City schools making changes, saving money
Teachers across the county have already been preparing for the start of a new school year and several of those preparations have included getting familiar with changes to some of the programs they will use on a daily basis.
On Wednesday, teachers with the Russellville City School System attended an assembly where they learned they would be using a new e-mail system and a new student management system in the upcoming year.
Superintendent Rex Mayfield said their system would be using INow, which is a web-based student accountability system.
The State Department of Education requires all school districts in the state to use the INow program, which means teachers at local schools who were used to the previous STI system will have a lot of learning to do in the next several weeks.
“Our teachers have received INow training over the last few days and it will definitely take some getting used to,” Mayfield said, “but the new system has several features that will be beneficial for teachers, students and parents.”
Mayfield said INow provides a feature where parents of children in kindergarten all the way through the 12th grade will be able to check their child’s attendance, grades and discipline records.
“This feature will be helpful to our parents but it won’t be available right away,” he said. “Logins and passwords for the parents will have to be set up so that will take a few weeks.”
For the teachers, they will now have the ability to input grades from home, something they haven’t previously been able to do.
“In the past, teachers had to be on a computer in the school system to input grades so this will make things a little more convenient for them,” Mayfield said.
INow will also make the transferring process easier for students who transfer to a different school within Alabama since the system is web-based and used by every other school system in the state.

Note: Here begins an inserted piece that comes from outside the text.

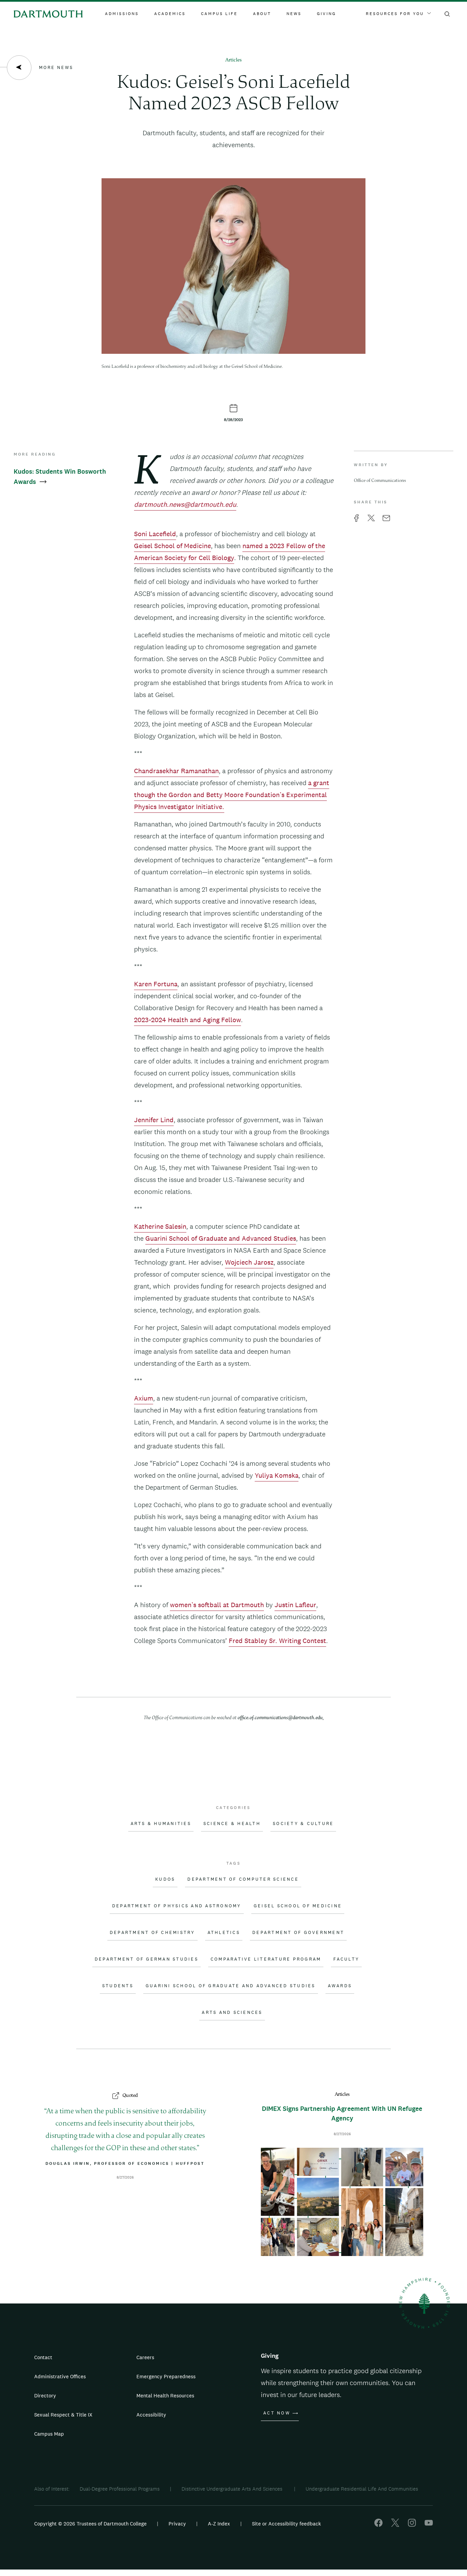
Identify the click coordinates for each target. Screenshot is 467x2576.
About (262, 13)
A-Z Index (219, 2523)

Even though it might take some time to work out all the kinks and learn to use the program, Mayfield said he felt it would be more efficient for everyone involved.
City teachers also learned on Wednesday they would be using Gmail as their new e-mail service provider, which saved the school system about $10,000.
“The system’s e-mail was previously stored on a server, and you can imagine the amount of mail we received system-wide,” Mayfield said. “The server went out so we were faced with either buying a new server or finding an alternative.”
Mayfield said Joel Andrews, the technology coordinator for RCS, talked to a few other systems that used Gmail and discovered it would provide the same services at a lower cost.
“Gmail is free for schools so we ended up saving $10,000, which is great because we’re always trying to save where we can with money being so tight,” he said.
The switch in service providers will not affect the e-mail addresses for faculty or staff.
“All these changes will take some getting used to but we feel the results will be better in the end,” Mayfield said.